Fui a la cama y me quedé ahí, muy quieto: recostado sobre aquel suave edredón verde y blanco, mirando un afiche del «sol naciente» de Monet que tenía colgado en la pared de mi habitación. Agradecí a Dios por la hermosa oportunidad de tener un padre como el mío: que favoreció siempre mi crecimiento y mi curiosidad, que encontró en mí un pequeño genio que le recordaba a sí mismo y que supo dejar que yo formara mi propia identidad, que se alejó alguna vez y parecía imposible de alcanzar, pero que al final de sus días, abrió su corazón hasta profundidades muy sagradas. Sentí entonces, de manera muy especial, su cercanía y su calor, como si la habitación volviera a tener una temperatura agradable porque él estaba conmigo. Esa presencia se convirtió en un pequeño calor que sentía cerca del corazón, que lo hacía latir un poco más a prisa.

Cuadro de Sol Naciente, de Monet

Impresión, Sol Naciente, Claude Monet 1872

No digo que haya visto «el fantasma» de mi padre, ni mucho menos. Fue más bien una certeza interior. Supe que su presencia estaría cerca de mí de ahora en adelante a través de toda la luz que pudo haber depositado en mí a lo largo de nuestros momentos compartidos. Luego, comprendí que la vida de mi padre había sido una existencia hermosa, que él supo hallar su lugar en este mundo y su misión para con él, que decidió realizarla y así, poco a poco, fue construyendo su felicidad. Así, podía estar seguro de que estaba en el Amor pleno de Dios, en el cielo, si se me permite la frase.

Vino una gran calma. Me quedé dormido. Al día siguiente tenía un examen de historia y laboratorio de español. Sólo unas pocas personas supieron lo que sucedía en México mientras estaba en Kalamazoo. Quienes así lo hicieron siempre tuvieron una palabra de aliento, un gesto amable, un abrazo a punto para compartir. Ellos hicieron que esta ausencia fuera, paradójicamente, más presente, pero más llevadera.

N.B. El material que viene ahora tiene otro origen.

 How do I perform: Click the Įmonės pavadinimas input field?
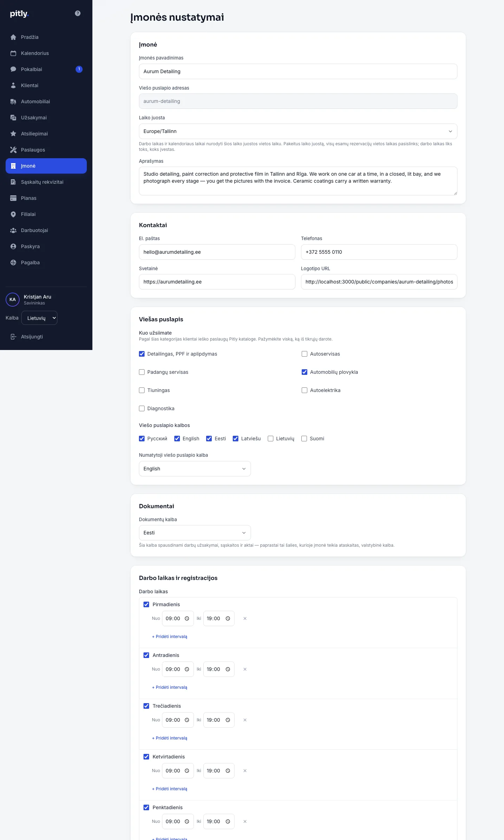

Hace ocho años comprendí que la tristeza no está en nuestro corazón en estado «puro», sino que está siempre disuelta entre el dolor, la alegría, la calma, la ansiedad, y una larga lista de emociones que se agolpan como un brioso tropel que no conoce límites ni categorías. Sin embargo, me tomó casi ocho años poder sentarme y escribir sobre ese momento, lo cual prueba que mi tristeza y mi dolor no estaban del todo comprendidos. ¿Qué había que comprender sobre mi tristeza y dolor? Pues que estaban ahí, que me dolía no tener a mi padre, que me dio mucha tristeza saber que no estaría ahí para verme otra vez, y que no podía estar compartiendo con mi familia ese dolor en aquellos días. Hoy tengo su «presente-ausencia» en mi corazón. A veces siento tristeza o nostalgia, otras me sorprende un agradecimiento; pero siempre está ahí y creo que nunca se irá. Ese martes mi vida cambió para siempre.